Pharmacologic treatment of severe
dystonia is often unsatisfactory. The atypical
antipsychotic medication clozapine appears to improve
tardive dystonia associated with conventional
neuroleptic use. We studied the efficacy of
clozapine for severe
dystonia in five patients in an open trial. The patient cohort included four with generalized
dystonia and one with
Meige syndrome. All patients were evaluated at baseline and at least weekly while on medication with subjective assessment of response by the patient and physician rating using the Burke-Fahn-Marsden Evaluation Scale for
Dystonia. All five subjects had significant improvement detected by the Burke-Fahn-Marsden Evaluation Scale as well as subjective improvement while on
clozapine.
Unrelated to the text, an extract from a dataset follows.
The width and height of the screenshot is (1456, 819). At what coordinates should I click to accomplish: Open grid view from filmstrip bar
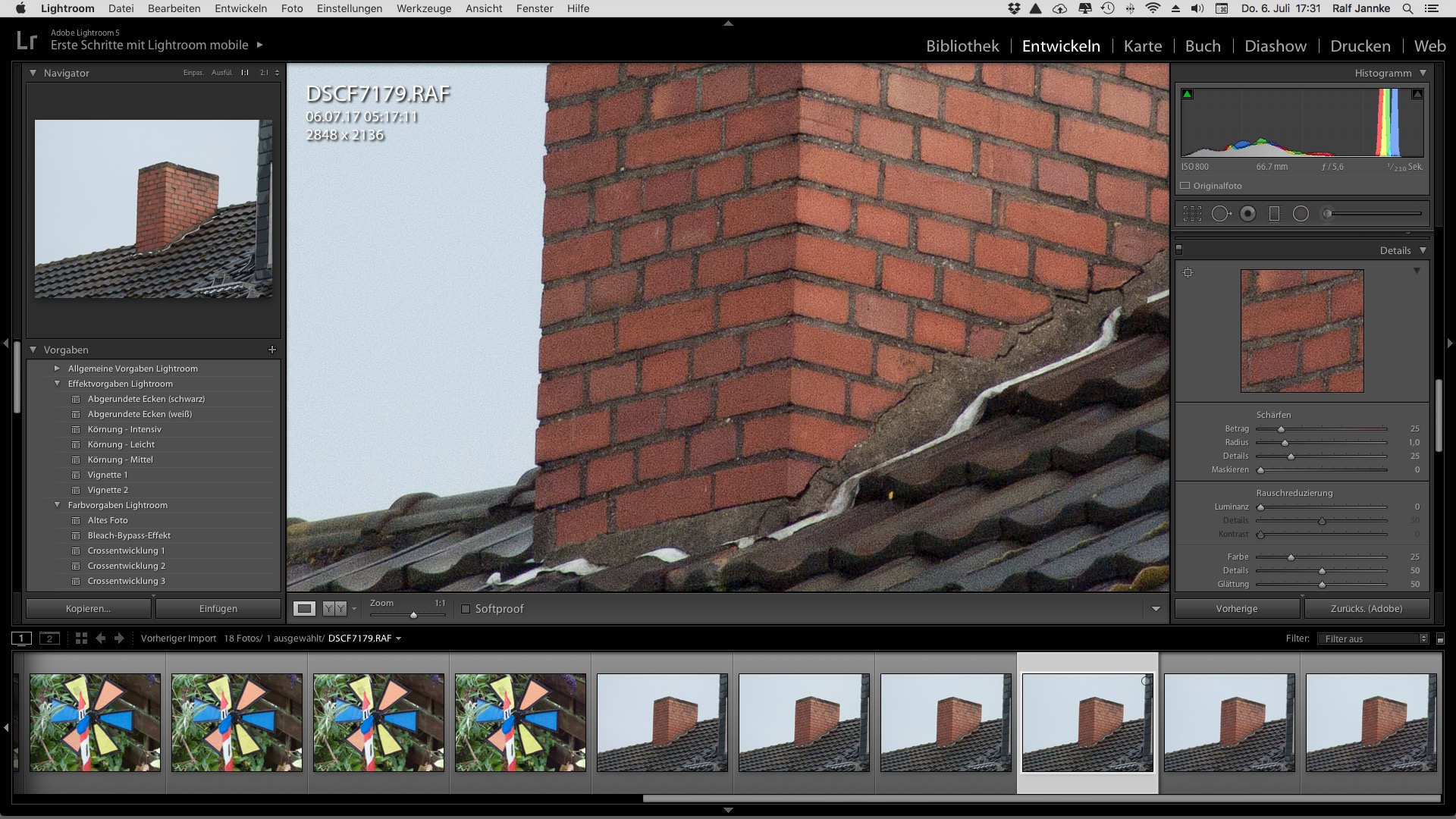81,639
Side effects, such as sedation and
orthostatic hypotension, developed in all patients but was only treatment-limiting in one subject who developed persistent symptomatic
orthostatic hypotension and
tachycardia. Two of the four remaining patients continued
clozapine after completion of the study; an additional patient was uncertain if the benefit outweighed the side effects. One patient discontinued treatment because of difficulty obtaining the FDA-required weekly white blood cell counts for patients on
clozapine. We conclude that
clozapine appears to be effective for generalized and refractory
focal dystonia although its use may be limited by the side effects and need for hematologic monitoring.